[WHAT YOU SHOULD DO]
Repeat the entries below word for word, though any picture in them should be dropped.

[RECORD EXCERPTS — start]

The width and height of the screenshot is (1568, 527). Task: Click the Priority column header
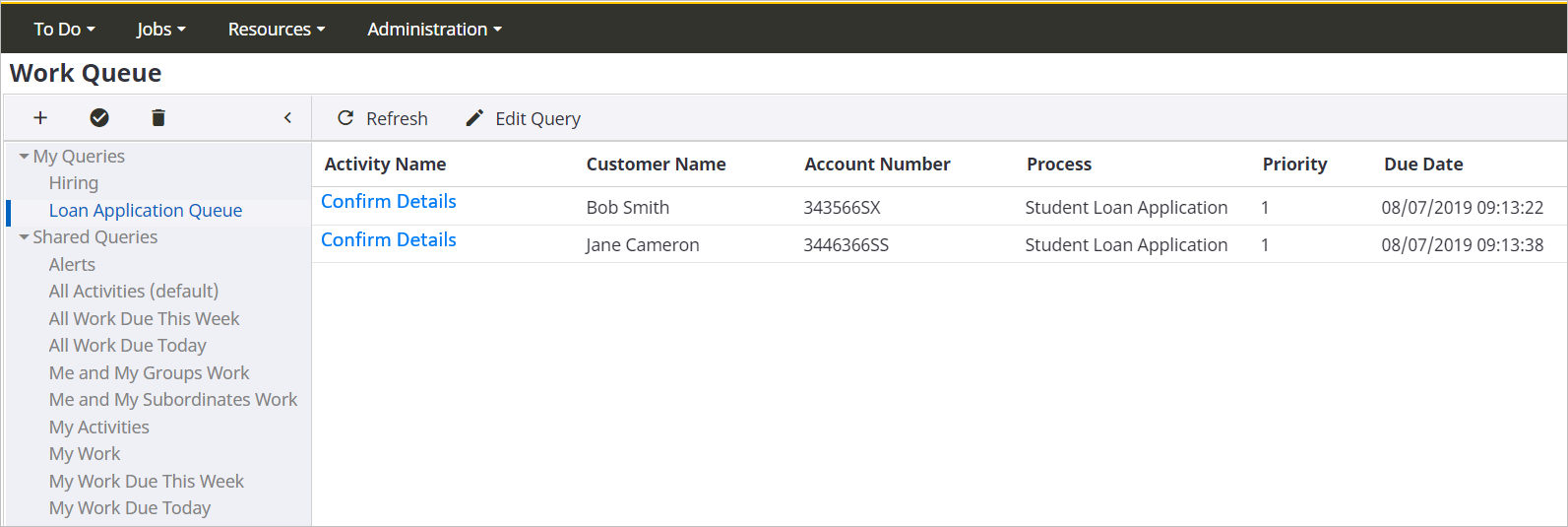pos(1294,165)
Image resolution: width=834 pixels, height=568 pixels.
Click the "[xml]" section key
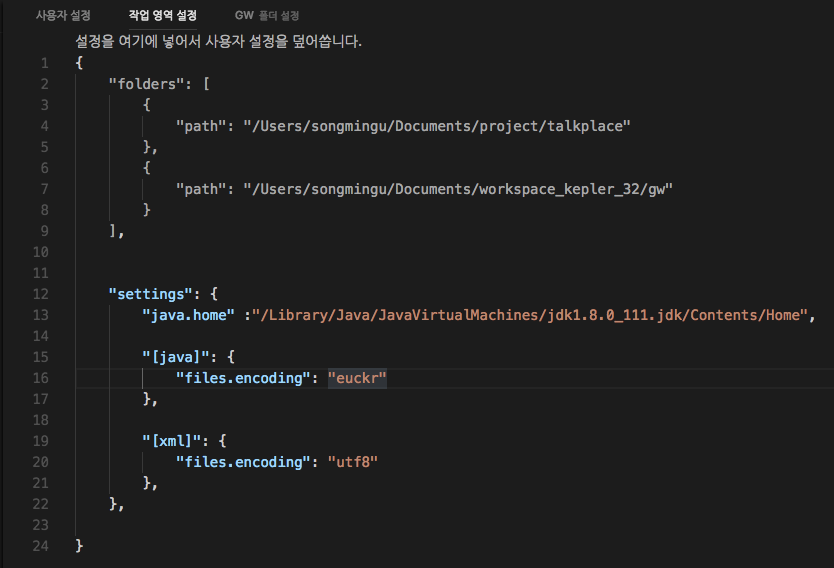[x=171, y=441]
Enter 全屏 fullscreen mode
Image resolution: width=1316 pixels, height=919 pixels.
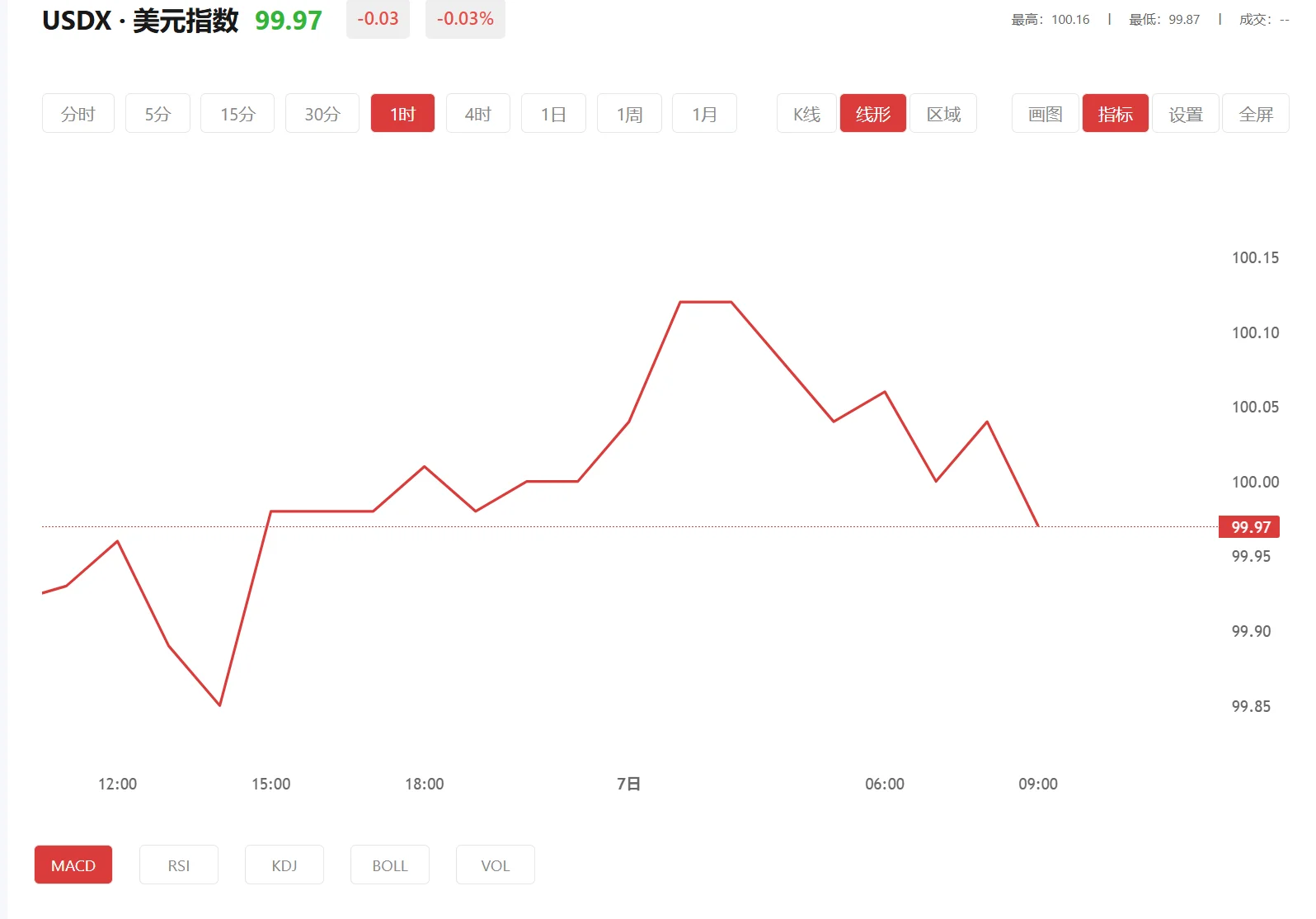point(1256,114)
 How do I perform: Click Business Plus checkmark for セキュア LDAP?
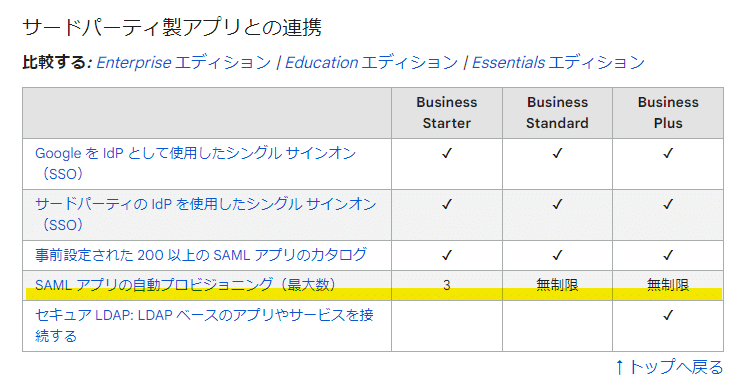pos(668,315)
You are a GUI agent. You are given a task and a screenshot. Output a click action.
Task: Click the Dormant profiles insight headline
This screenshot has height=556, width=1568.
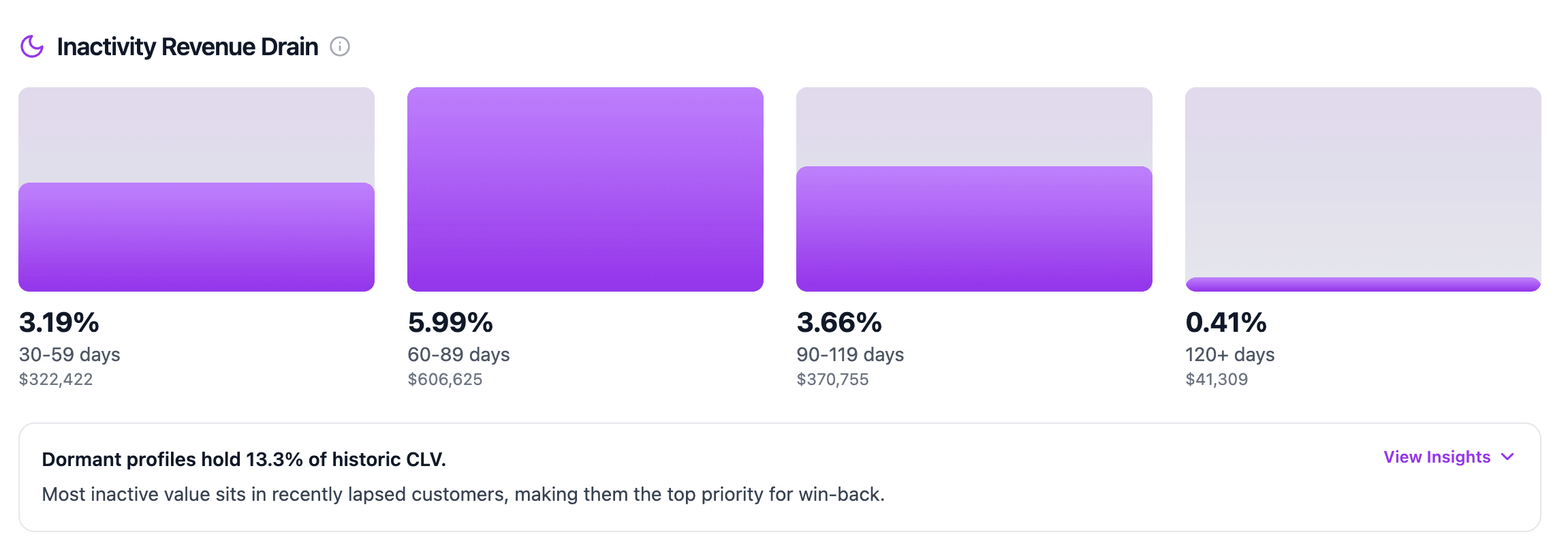[244, 459]
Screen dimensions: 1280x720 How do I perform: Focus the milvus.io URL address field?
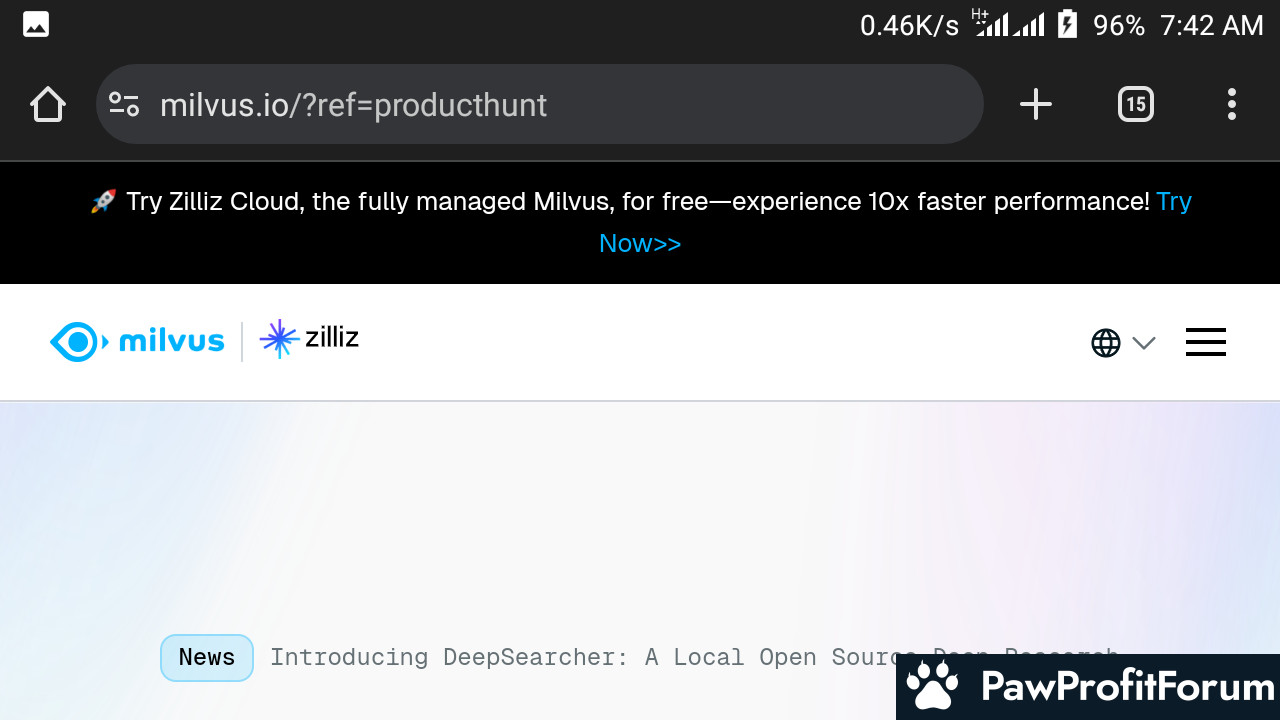(540, 104)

[RECORD EXCERPTS — finish]

[EXERCISE RESPONSE]
The width and height of the screenshot is (1568, 527). Task: Click the Priority column header
pos(1294,165)
Image resolution: width=834 pixels, height=568 pixels.
Click the "[xml]" section key
[x=171, y=441]
Enter 全屏 fullscreen mode
Image resolution: width=1316 pixels, height=919 pixels.
point(1256,114)
 How do I perform: Click Business Plus checkmark for セキュア LDAP?
pos(668,315)
You are a GUI agent. You are given a task and a screenshot. Output a click action.
Task: Click the Dormant profiles insight headline
This screenshot has height=556, width=1568.
[244, 459]
Screen dimensions: 1280x720 How do I perform: Focus the milvus.io URL address field?
(540, 104)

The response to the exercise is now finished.